Eileen is a radiotherapist who had great foresight and energy to build a cohort tumor banking of many DCIS cases in Ontario from 1993 until present.
This cohort is very well annotated with patient, clinical and pathological information regardin the lesion and patient.
Ductal in situ carcinoma (DCIS) is a very common form of breast lesions background.
DCIS is a non-obligate precursor to invasive “life-threatening” breast cancer invasive ductal carcinoma, IDC.
That is, no all DCIS will become invasive if left untreated (or at least not within the natural lifetime of an individual).
In constrast to such indolent DCIS, some such lesions do progress, escaping from the mammary duct, into the surrounding breast tissue and, if left untreated, to other tissues and organs metastases.
A woman with an indolent DCIS might decide in consultation with her health care practioners towards a milder form of therapy involving on breast conserving surgery BCS
If they suspect she has a more agressive DCIS, then treatment might include BCS with radiotherapy.
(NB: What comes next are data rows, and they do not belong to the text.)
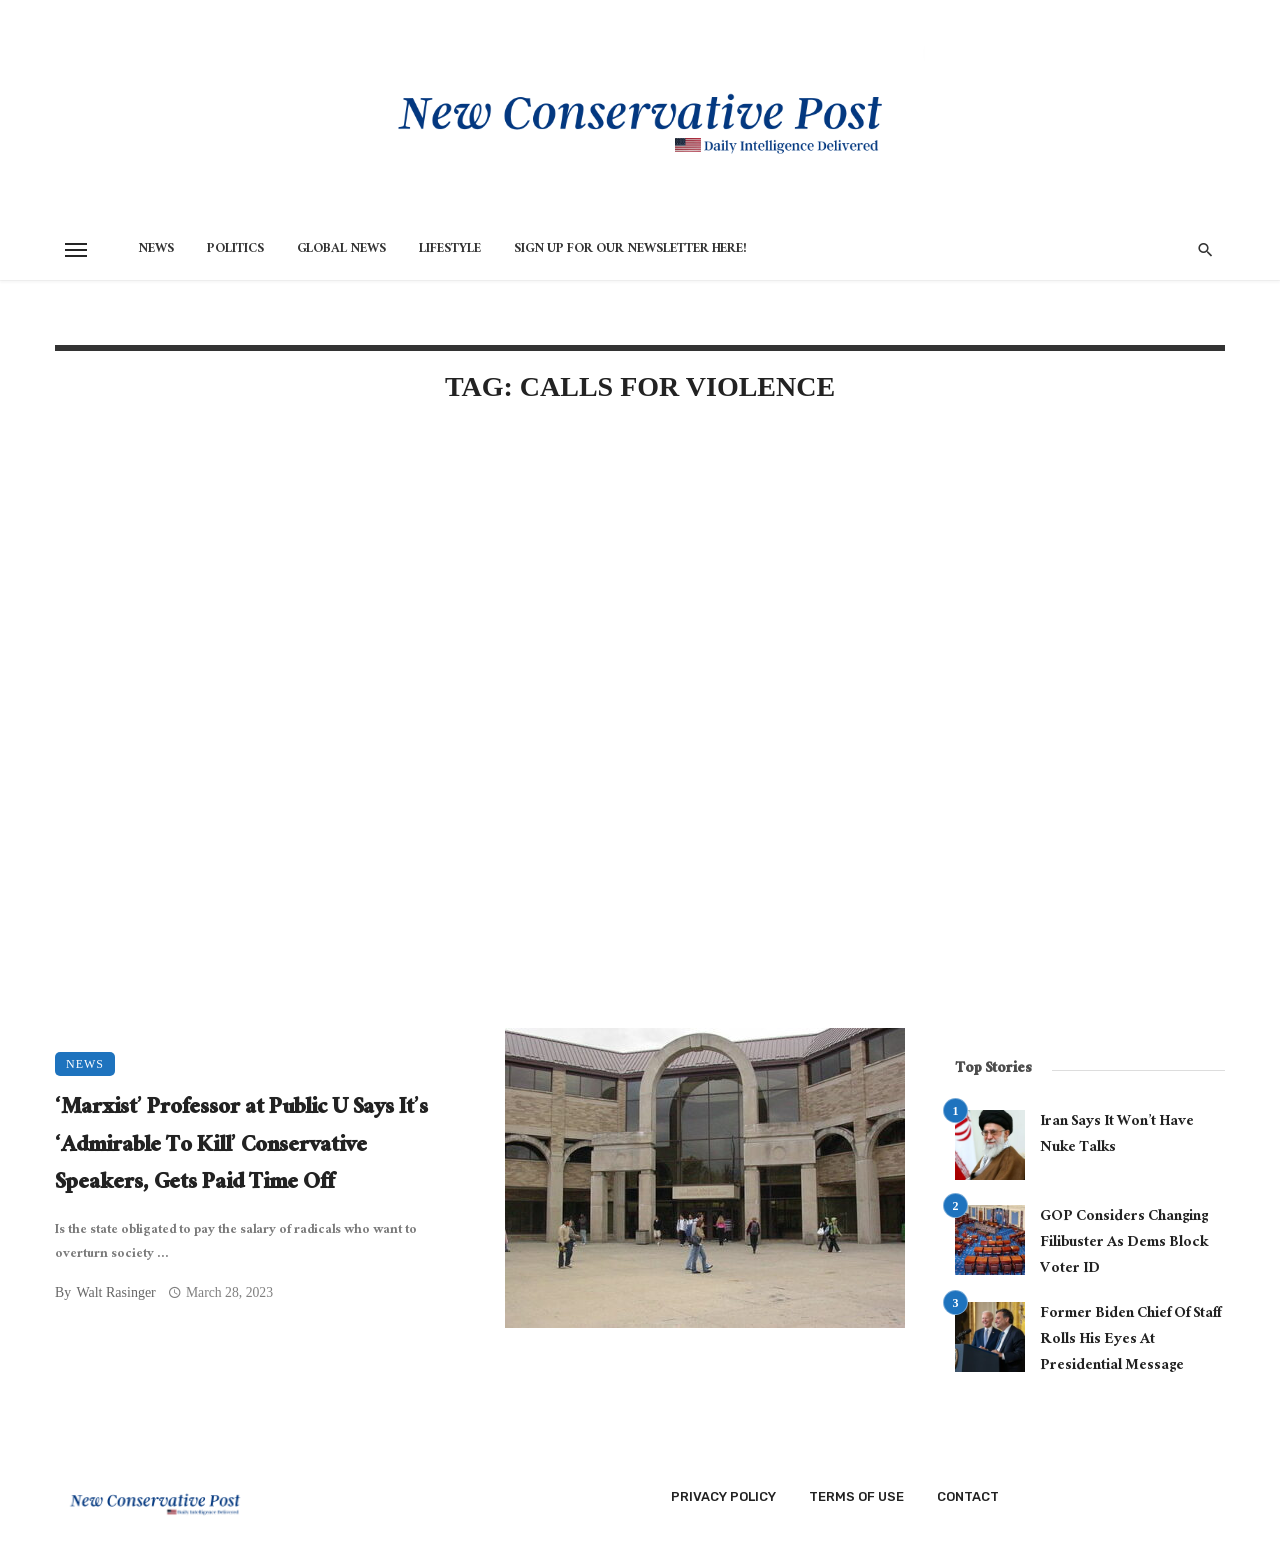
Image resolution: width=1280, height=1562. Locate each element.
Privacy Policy (723, 1496)
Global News (341, 250)
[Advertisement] (480, 592)
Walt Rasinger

The problem is that we have no way currently to decide whether a woman with DCIS benefits from the additional radiotherapy.
Therefore current clinical practice is cautious and leans towards the inclusion of radiotherapy.
We are interested in identifying a molecular signature that can predict whether a woman with DCIS would benefit from a regime with only BCS or BCS + raditiotherapy.
To do this, we are profiling Eileen’s Ontario cohorts using next generation sequencing and analysis methods from computational biology.
This data and analyses allow us to glimpse how each such lesion evolved, somatic DNA events and changes in the regulation and expression of specific pathways.
From this data, we are developing molecular signatures that have the ability to predict at time of diagnosis the benefit from the inclusion of radiotherapy to assist clinical decision making.